— start of Data extract —

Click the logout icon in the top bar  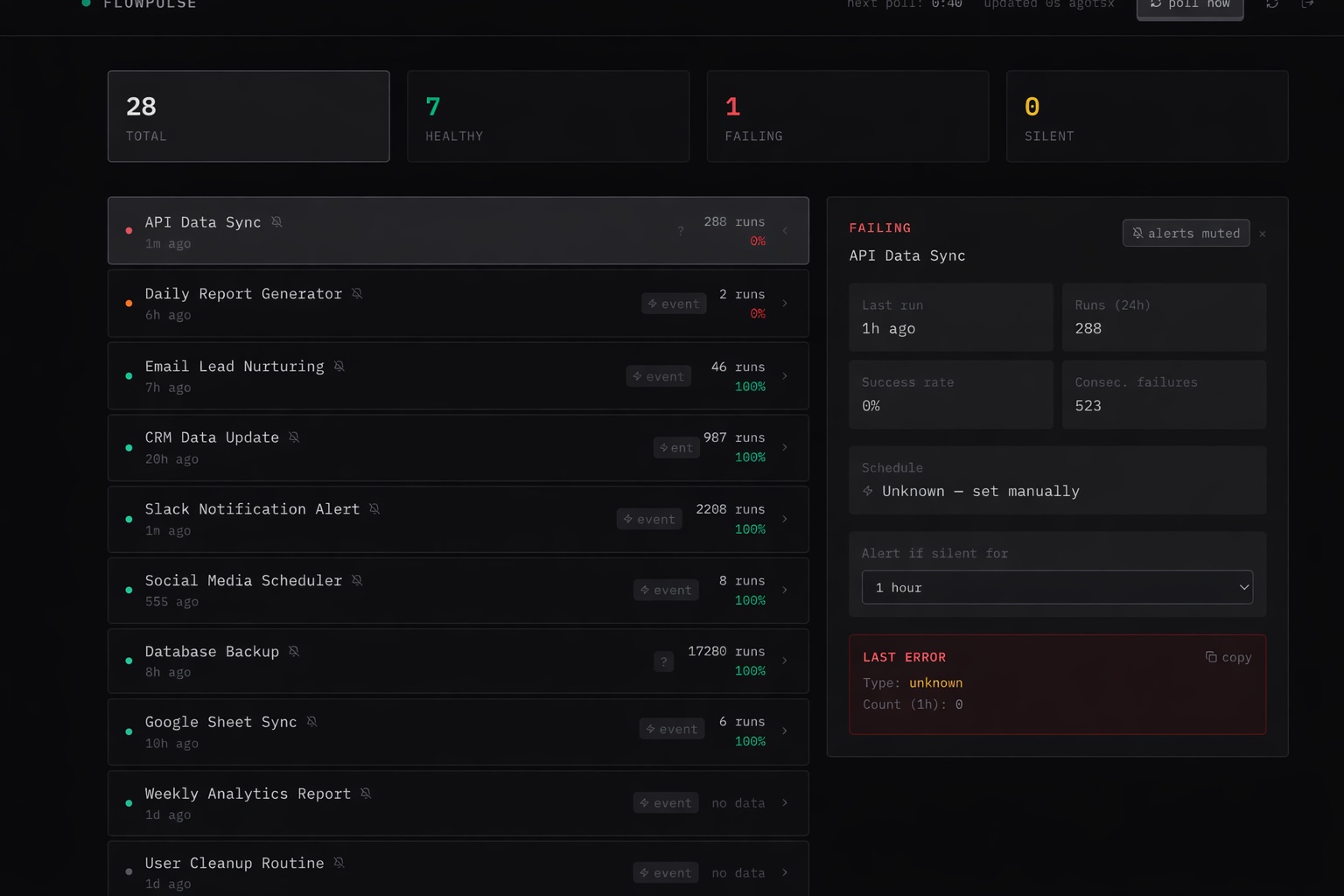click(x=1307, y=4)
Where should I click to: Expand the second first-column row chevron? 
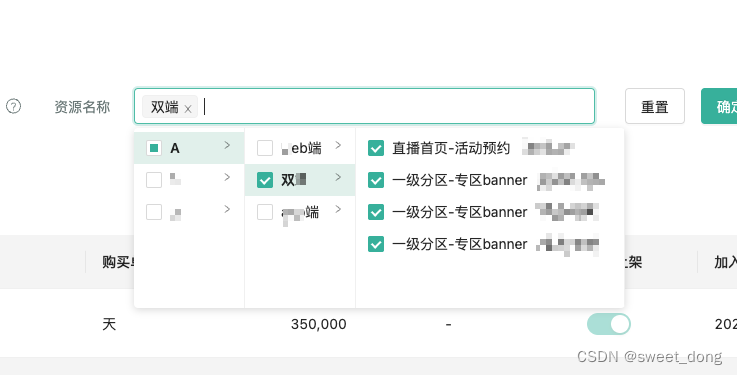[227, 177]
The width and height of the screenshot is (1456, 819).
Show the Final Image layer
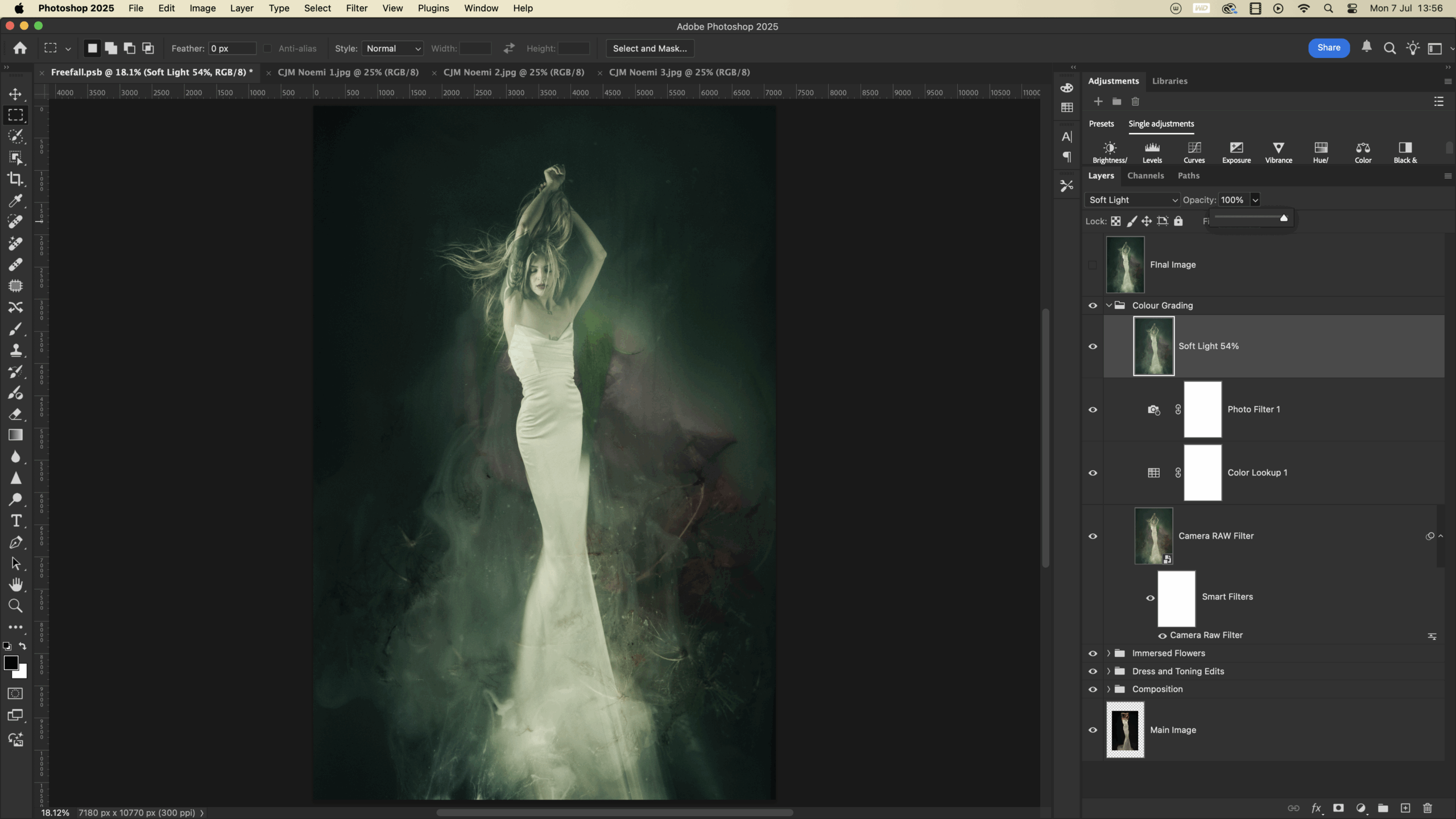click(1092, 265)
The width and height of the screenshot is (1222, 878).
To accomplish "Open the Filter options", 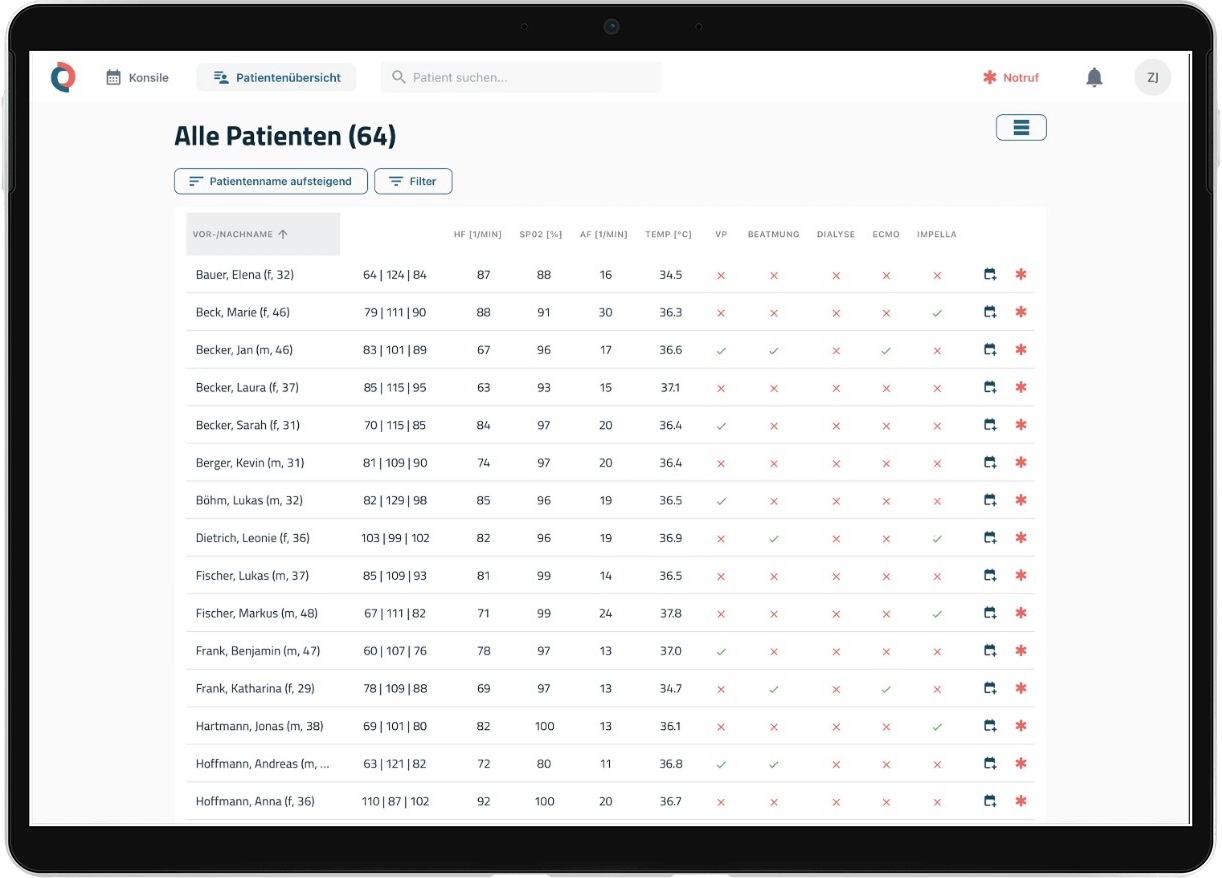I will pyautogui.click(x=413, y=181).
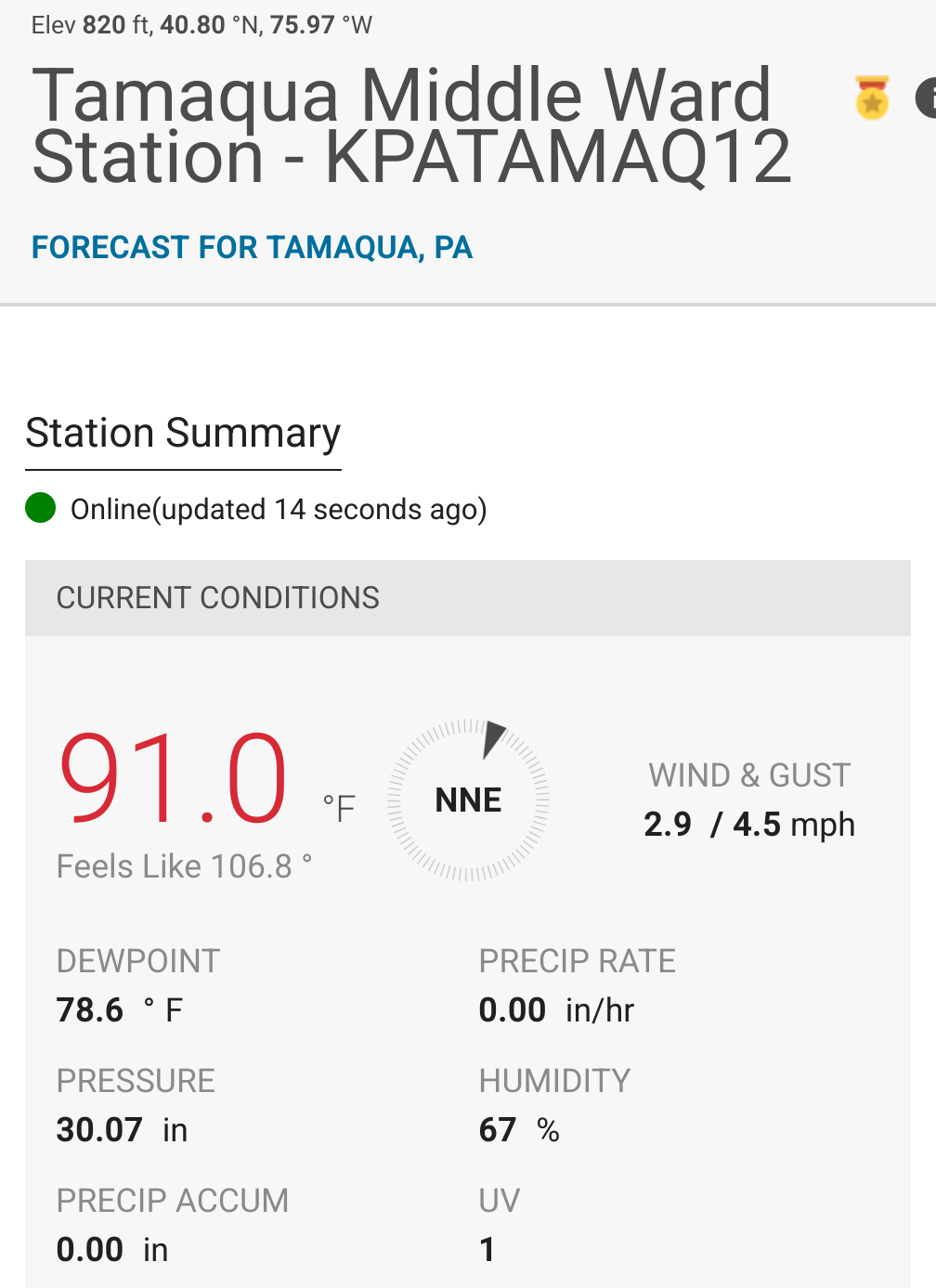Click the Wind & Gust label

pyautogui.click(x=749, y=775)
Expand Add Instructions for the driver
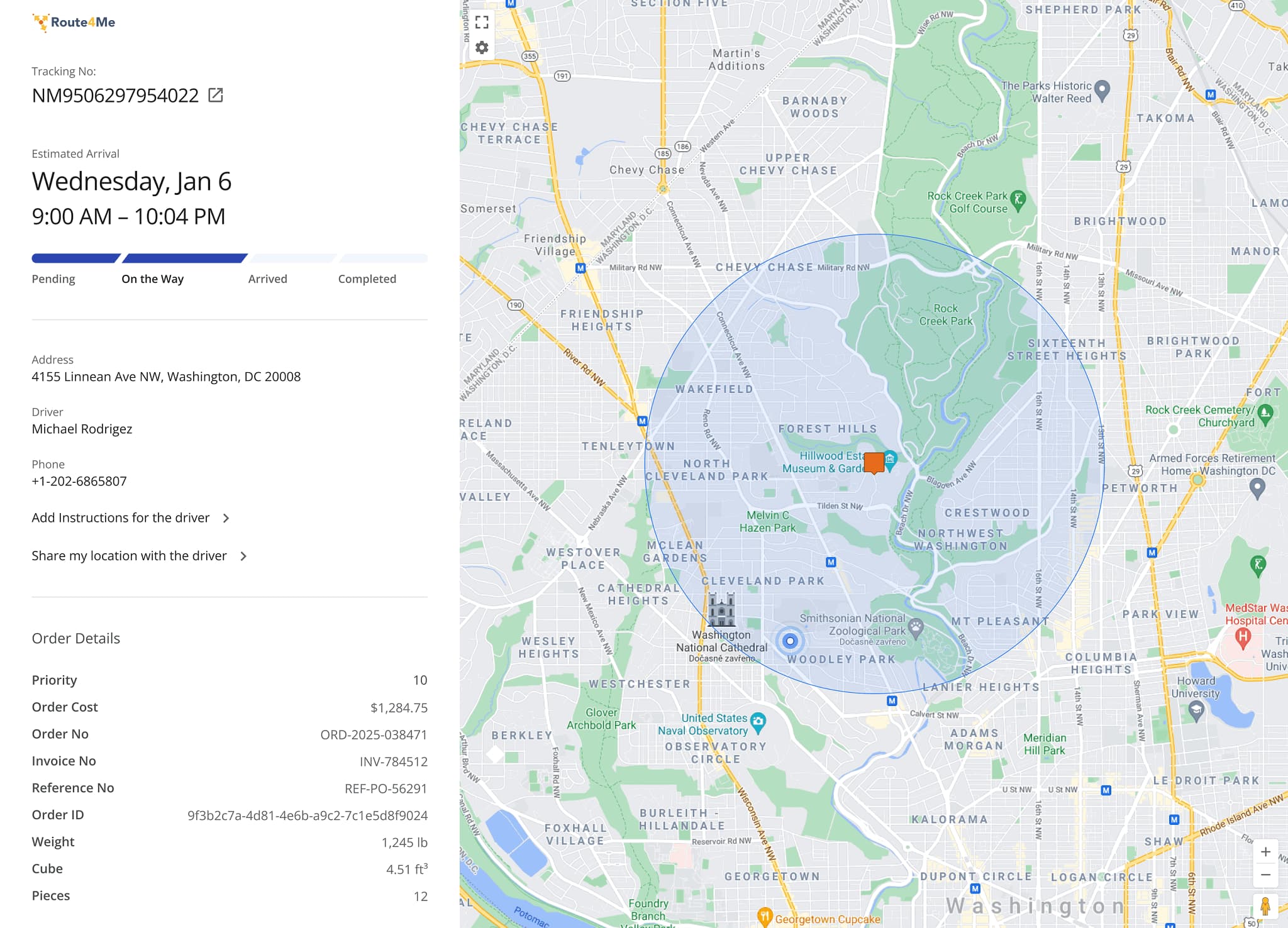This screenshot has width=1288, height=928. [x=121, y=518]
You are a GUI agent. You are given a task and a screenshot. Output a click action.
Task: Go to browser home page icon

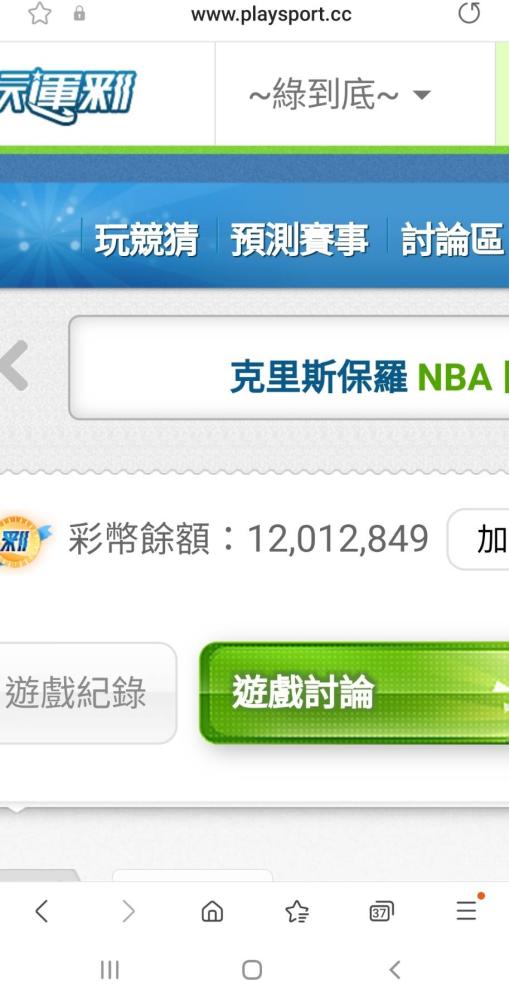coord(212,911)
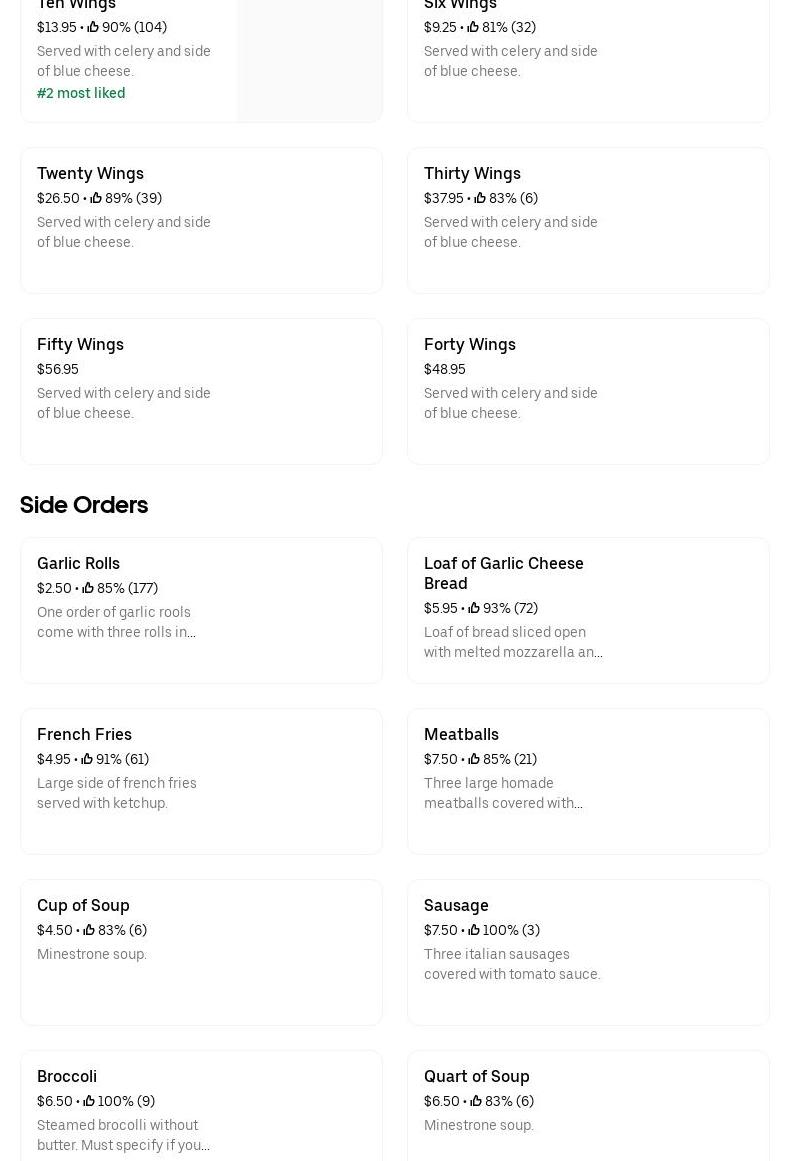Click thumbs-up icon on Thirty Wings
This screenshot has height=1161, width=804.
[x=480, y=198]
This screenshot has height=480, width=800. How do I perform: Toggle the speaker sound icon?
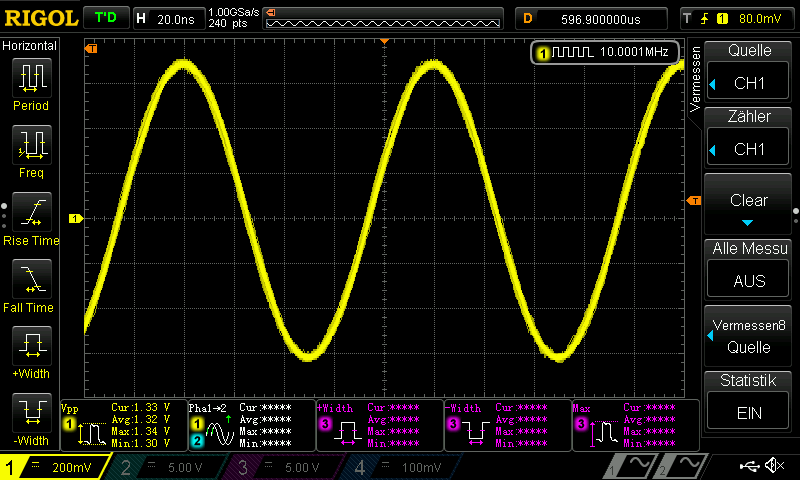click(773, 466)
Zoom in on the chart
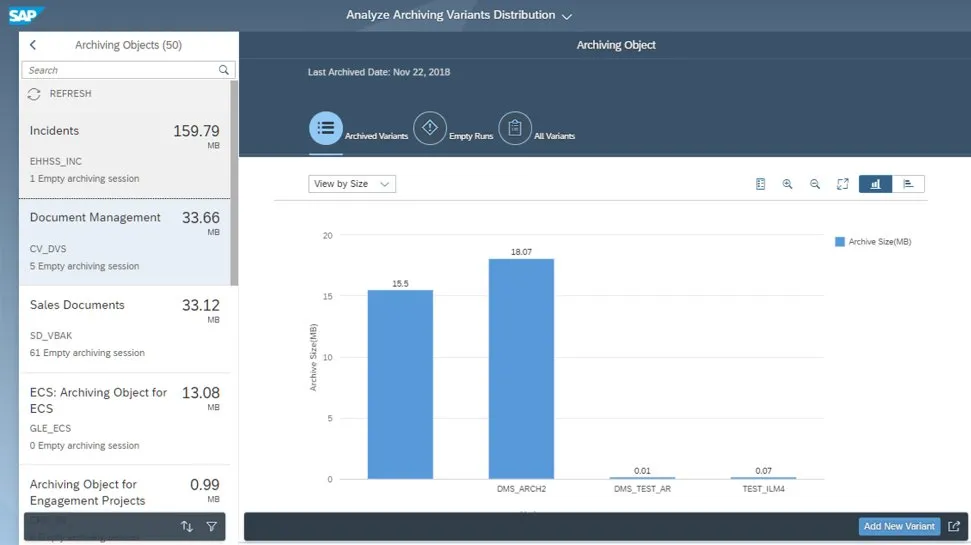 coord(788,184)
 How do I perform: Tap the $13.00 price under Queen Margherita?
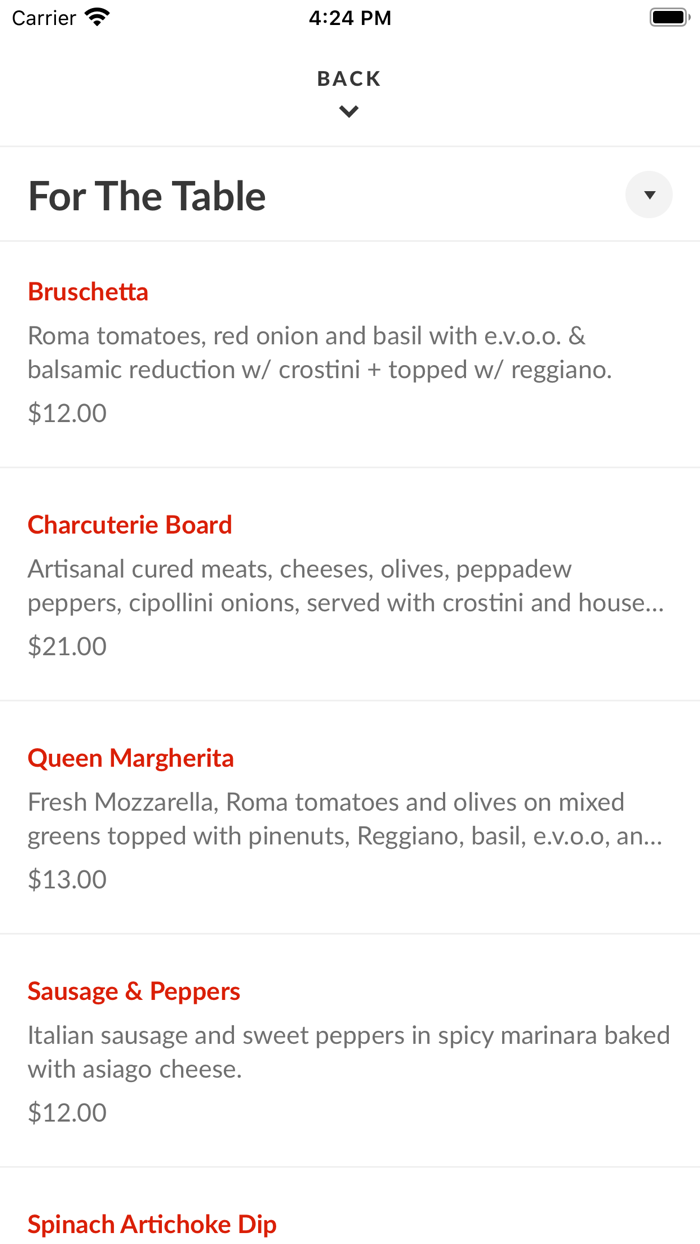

— end of Data extract —

Exercise directions:
Set down the data again word for word, starting at the line containing "You are a GUI" and ending at the line containing "click(773, 466)", with both of those lines included. Omit the pictures from your answer.

Exercise response:
You are a GUI agent. You are given a task and a screenshot. Output a click action.
Task: Go to browser home page icon

coord(212,911)
Click thumbs-up icon on Thirty Wings
This screenshot has height=1161, width=804.
[x=480, y=198]
This screenshot has height=480, width=800. How do I perform: Toggle the speaker sound icon?
click(773, 466)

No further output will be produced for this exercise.